Geiz ist zwar hin und wieder geil, doch gerade beim Reifenkauf kann er gefährlich sein. Kaum setzen die Vorboten des nahenden Frühlings erste wärmende Signale, kommt den meisten Autofahrer der Reifenwechsel in den Sinn. Pünktlich zur anstehenden Wechselzeit hat der ADAC jetzt seinen Sommerreifentest 2018 veröffentlicht. Ergebnis: „Preisgünstige Zweitmarken erzielen gleich oder ähnlich gute Ergebnisse wie Premium-Pneus“.
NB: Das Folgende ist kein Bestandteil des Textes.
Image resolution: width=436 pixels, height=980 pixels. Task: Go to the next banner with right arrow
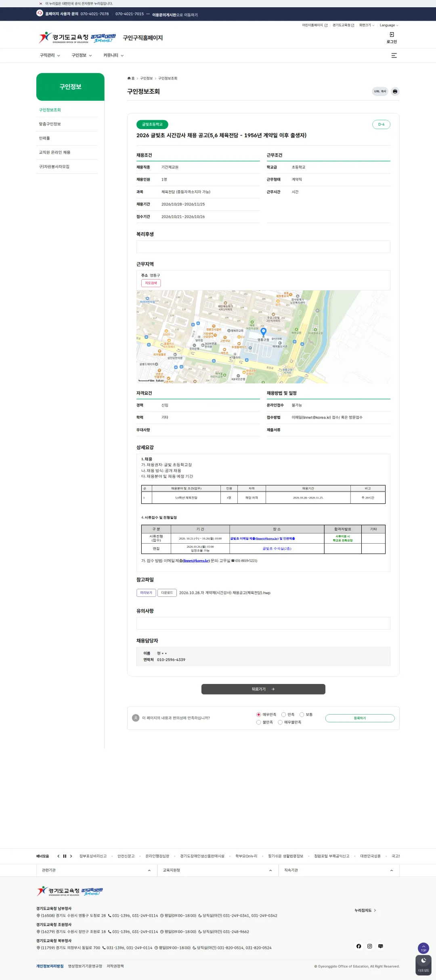[71, 856]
Laut ADAC-Sommerreifentest erzielen preisgünstige Zweitmarken gleich oder ähnlich gute Ergebnisse wie Premium-Pneus

Von „O“ bis „O“ – „von Ostern bis Oktober“, lautet die goldene Regel für die Einsatzzeit von Sommerreifen. Vor dem Werkstatt-Termin in einem Kfz-Meisterbetrieb, möglichst vorausschauend vor dem Osterfest (1. April 2018) vereinbaren, steht oftmals auch ein Reifenkauf an. Wer dabei Geld sparen will, sollte trotzdem auf die Qualität achten. Finger weg von Billigware aus dem Internet oder einem vermeintlichen Schnäppchen aus dem branchenfremden Einzelhandel.

Gut beraten ist, wer zu den Zweitmarken der großen Hersteller greift. Zu diesem Ergebnis kommt ein aktueller ADAC-Test. Darüber hinaus empfehlen die Tester, die Preise der gewählten Reifen immer bei mehreren Händlern zu vergleichen. Des Weiteren weisen die ADAC-Prüfer daraufhin, dass auch die Verschleißwerte eines Reifens in die Überlegungen mit einbezogen werden sollten. Wer darauf achtet, kann ebenfalls Geld sparen.

Für den ADAC-Sommerreifentest 2018 wurde die Laufleistung jedes Reifens auf rund 15.000 Kilometern, davon ca. 60 Prozent Landstraße und ca. 40 Prozent Autobahn, ermittelt.